Landlords can claim tax deductions for a host of expenses including maintenance costs, insurance, management fees and 75% of their mortgage interest. Deductions are
not allowed for local property tax.
Self-employed taxpayers can claim deductions for allowable work-related expenses, while all taxpayers should claim for items such as medical expenses.
Aidan Clifford, advisory services manager with ACCA Ireland, said: “You can claim for health expenses, including payments for your parents or relatives, as well as health expenses incurred overseas.”
WHAT ARE THE PITFALLS?
Those with non-PAYE income greater than €3,174 in 2014 need to include pay-related social insurance (PRSI) as well as income tax and universal social charge in their calculations. PRSI was levied on “unearned income” such as rent and deposit interest for the first time in 2014. Remember to declare all your income.
Clifford said: “You have to report all of your sources of income, not just the income you are paying tax on. For example, you might omit social welfare benefits from your income but only a handful of these are non-taxable.”
Self-employed taxpayers should make sure expense deductions are reasonable. “Excessive expenses as a percentage of your total income can trigger a Revenue audit,” said Clifford.
Landlords need to ensure that they are registered with the Private Residential Tenancies Board and that they claim a deduction for only 75% of mortgage interest — not 100%.
WHAT ARE THE PENALTIES?
If you file late or incorrectly, you risk getting hit with hefty surcharges and interest.
If you file late but before December 31, 2015, the surcharge is 5% of the tax due or €12,695, whichever is the lesser. After that the surcharge doubles to 10% of the tax due or €63,485, whichever is the lesser.
Interest is calculated at 0.0219% per day — the equivalent of an annual rate of 8%. Revenue can audit tax returns going back six years so keep records for this period.
KEEPING ACCOUNTS ON TRACK
Business-owner Ash Senyk relies on his accountant and good bookkeeping software to manage his tax returns.
Senyk, 38, owns Run Logic, a sports retailer and café in Temple Bar in Dublin, which he opened a year ago. There was a steep learning curve with the paperwork, including VAT returns every two months and an annual income tax return. He uses cloud accounting software platform Big Red Cloud to keep track of trading.
“It’s very straightforward,” he said. “You can tell exactly where you are in terms of sales and what you have to pay the taxman. For the annual return, I sit down with my accountant who goes through everything before filing online.”
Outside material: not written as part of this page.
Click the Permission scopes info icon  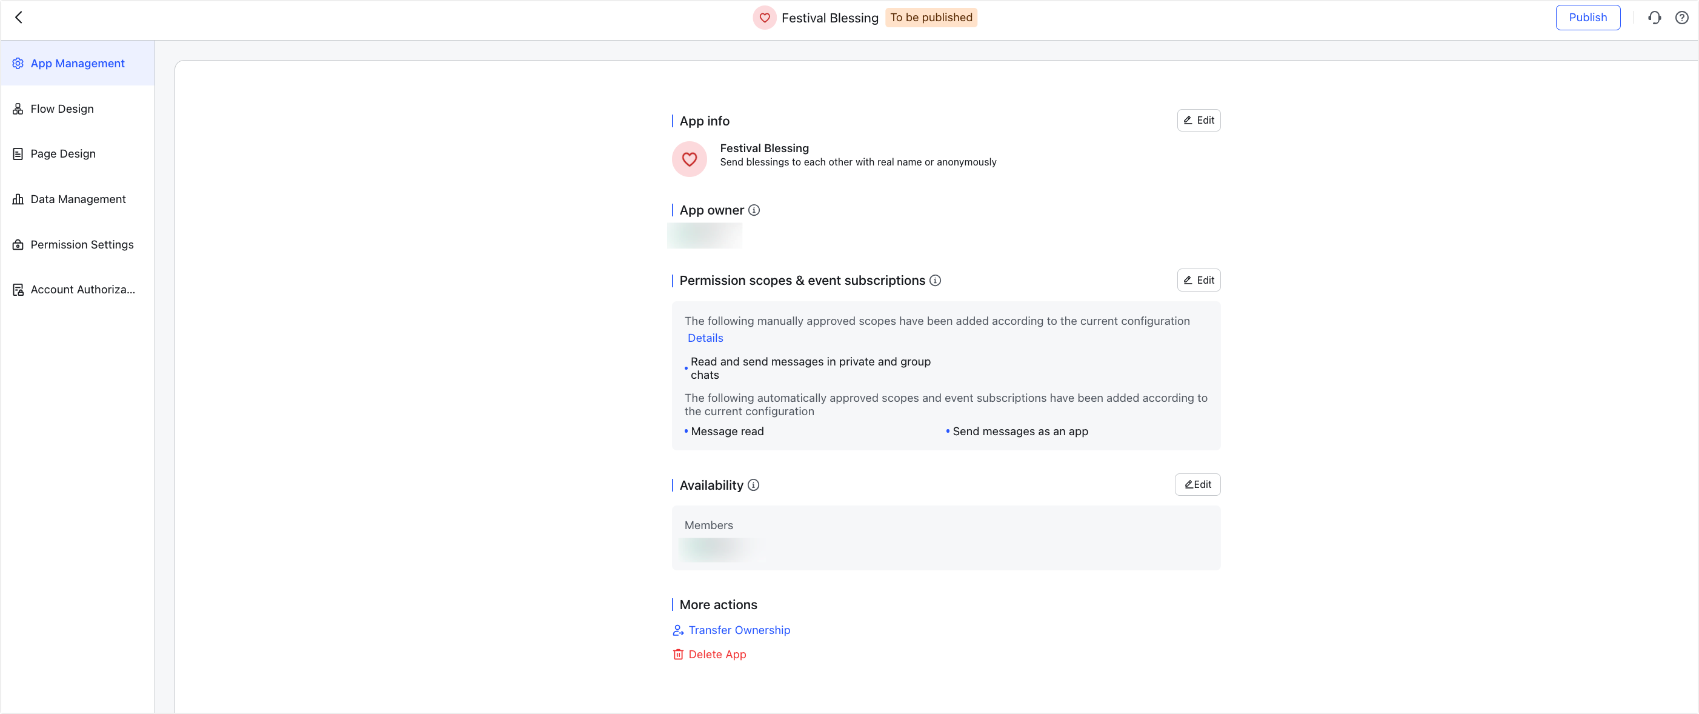(x=935, y=280)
Senyk will pay €550 less in income tax next year because of a new earned income tax credit for the self-employed, announced in last month’s budget. It is designed to address discrimination against the self-employed, who do not qualify for the employee tax credit of €1,650 given to PAYE workers.
“The new tax credit will help but it doesn’t go far enough,” Senyk said. “There should be more incentives to reward people for starting a business. I didn’t qualify for any grants and have been living on the bare minimum since I opened.”
Keeping your accounts up to date is vital. “Understanding and complying with Revenue is crucial,” he said. “You don’t want to fall foul of the taxman.”